651 Views Asked by At

I have a critical code path where threads use an atomic increment on an integer to count the number of events that have happened globally. This is reasonably fast, but still requires that the cache line holding the integer bounces between cores. In a NUMA system, this creates a lot of MESI traffic.

The pseudo code of the hot pat is that all threads do this:

const int CHECK_VALUE = 42;

int counterNew = counter++;
if (counterNew == CHECK_VALUE) {
  Do Final work
}

The counter is monotonically increasing and the value it must reach is known in advance.

At least one thread must conclude that the global counter has reached CHECK_VALUE after it has incremented counter. It is acceptable that more than one thread draws that conclusion (I can always synchronise them at that point - as that is no longer the hot path).

Is it possible to do better than using atomic increment to track the value of counter if I know it is monotonic and the final value is known?

2

There are 2 best solutions below

0
On

Without synchronization, it is possible that the counter will stay stuck at 0. In reality it will not have that race condition nearly so often, so the counter will be roughly accurate. I think you can prove that no value will be skipped in the counter sequence: it is not possible to change the counter to 2 if it was not previously 1, which applies to every value the counter might hold. So a global counter using ++ instead of atomic increment would work if it were ok to miss a few events. However, even unsynchronized, this is still going to cause some of the memory issues you want to avoid (resynchronizing cache lines accross CPU's).

Another way to do it is to poll. Each thread could count it's events in its own private data. Another thread could poll once a minute to see if the # of events is > threshold.

Another way you could do it is to bump an internal counter in the thread data, and when that hits 10, bump the global counter. This would cut the # of global increments by 10.

Another way would be to bump an internal counter in a thread. Do the synchronization whenever an individual thread has reached cEvents/threadcount.

Another way would be to bump an internal counter in a thread. Whenever an individual thread has reached some limit, check the other thread counts to see if together they > threadcount. This is about the same as using a polling thread, but without using another thread.

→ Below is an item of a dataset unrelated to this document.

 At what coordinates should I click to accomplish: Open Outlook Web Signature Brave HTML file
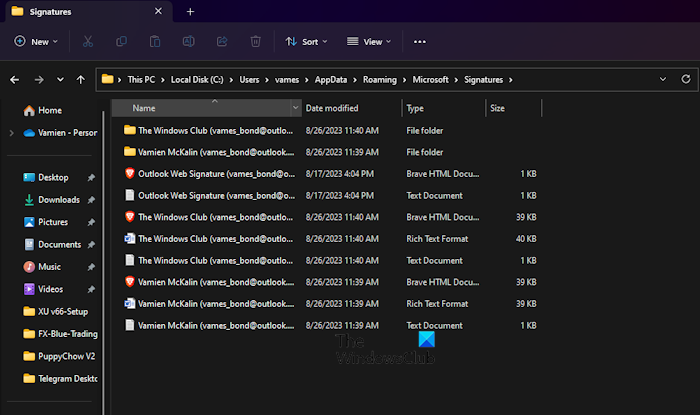[215, 173]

There are lots of ways to do stuff like this with private counters. It all depends on the accuracy you need.

1
On

You can do it with atomic CAS operation (compare ans swap). On i386 architecture, this is instruction CMPXCHG. If needed, you can use small assembly function, implements CAS on your platform, or ask me here about Intel implementation. Your code must be following:

int local_cnt;
// Atomic increment counter 
do {
  local_cnt = counter;
} while(cas(&counter, local_cnt, local_cnt + 1) != local_cnt);

// check old counter value
if(local_cnt == CHECK_VALUE) { 
  // do something
}